■ **SUPPLIED RECORDS**
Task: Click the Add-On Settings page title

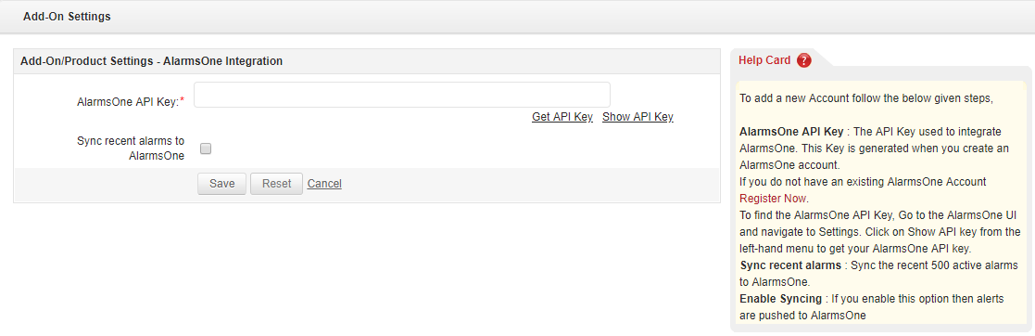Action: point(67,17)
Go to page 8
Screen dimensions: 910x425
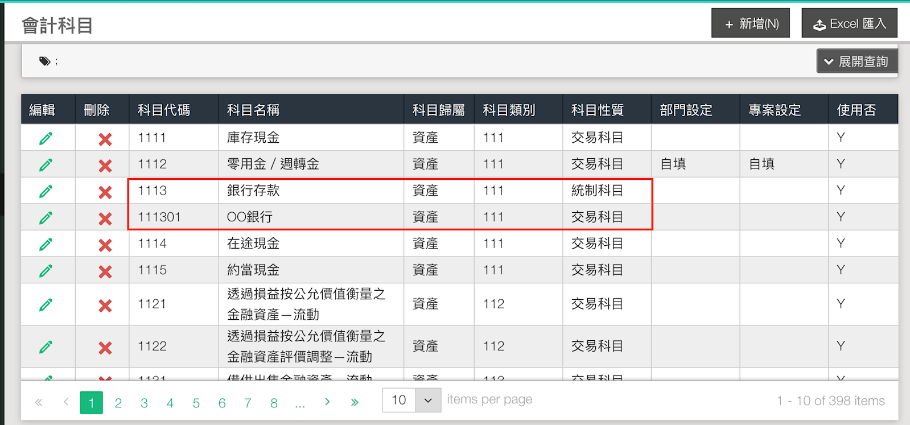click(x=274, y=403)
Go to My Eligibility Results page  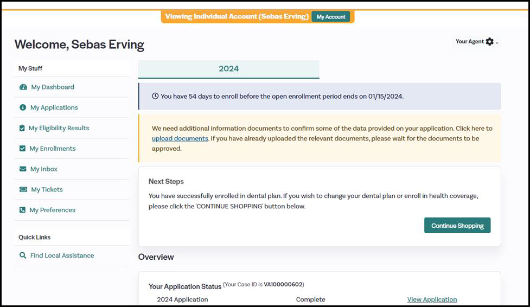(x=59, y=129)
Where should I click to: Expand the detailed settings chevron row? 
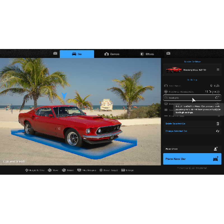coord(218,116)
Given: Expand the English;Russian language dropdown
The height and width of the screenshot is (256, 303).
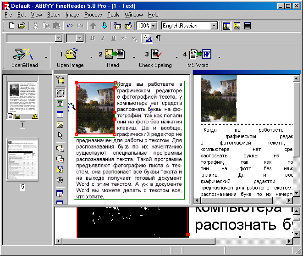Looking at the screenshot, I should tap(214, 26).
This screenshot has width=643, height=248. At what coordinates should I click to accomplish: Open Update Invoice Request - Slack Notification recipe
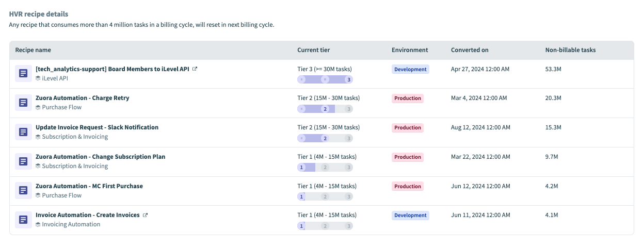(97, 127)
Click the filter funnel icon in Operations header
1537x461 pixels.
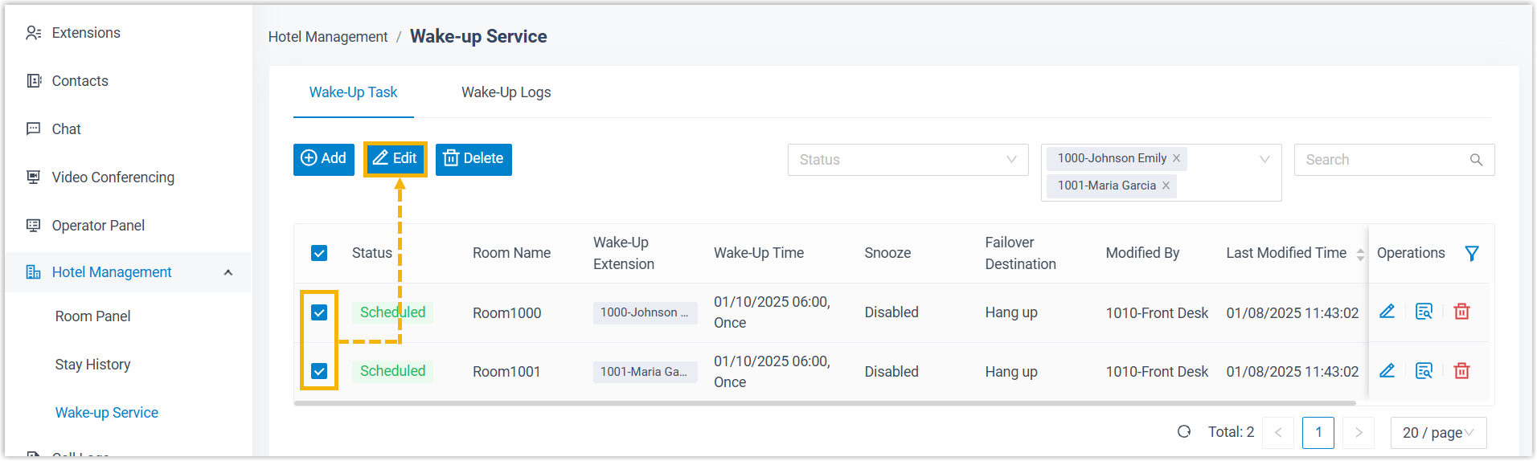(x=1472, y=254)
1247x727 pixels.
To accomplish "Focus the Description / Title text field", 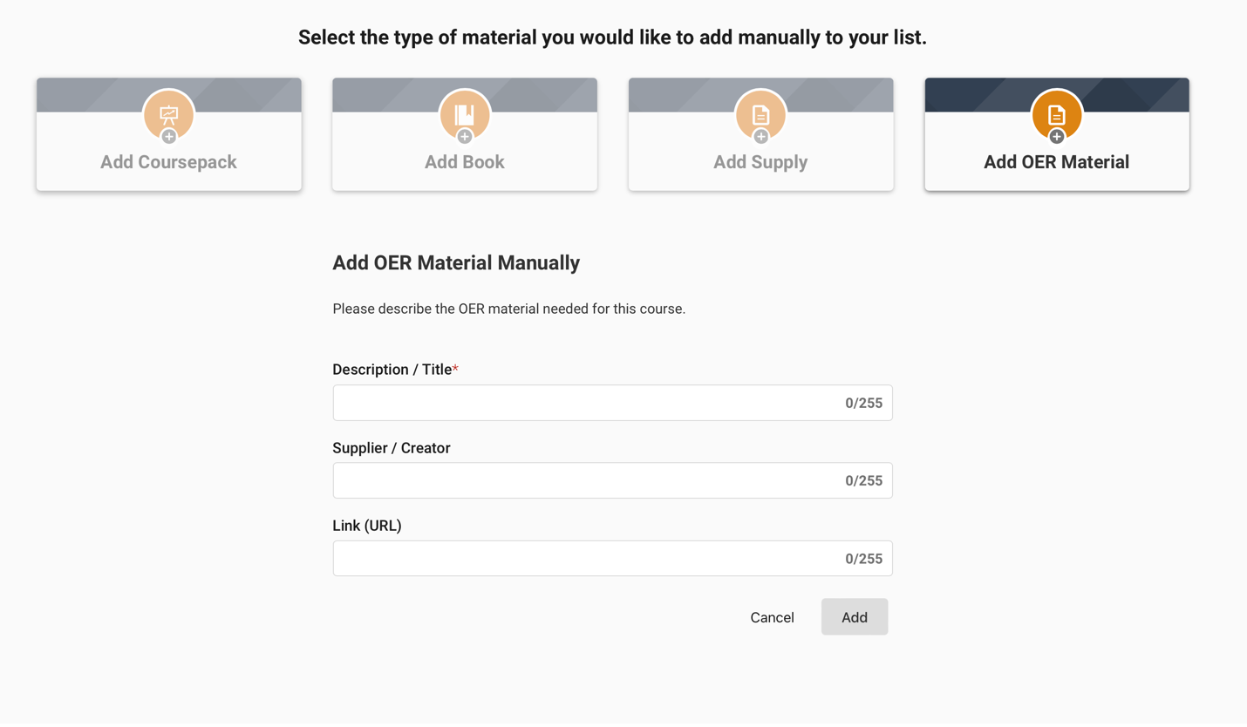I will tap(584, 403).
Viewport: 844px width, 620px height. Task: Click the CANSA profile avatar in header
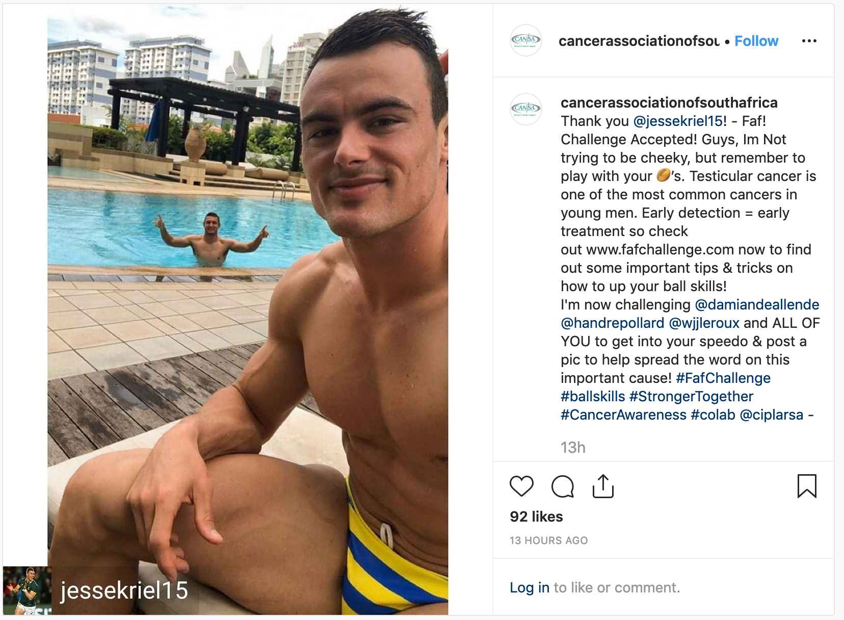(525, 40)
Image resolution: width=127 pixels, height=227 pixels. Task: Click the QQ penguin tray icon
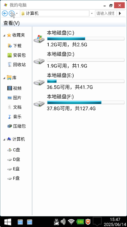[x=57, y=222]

■ **WHAT TO WORK ON**
In the copy, no pictures are to appear; write out exactly the lines from the one containing "Image resolution: width=127" through the end of the listing above and no further lines.

■ **THE COMPLETED TASK**
Image resolution: width=127 pixels, height=227 pixels. Task: Click the QQ penguin tray icon
[x=57, y=222]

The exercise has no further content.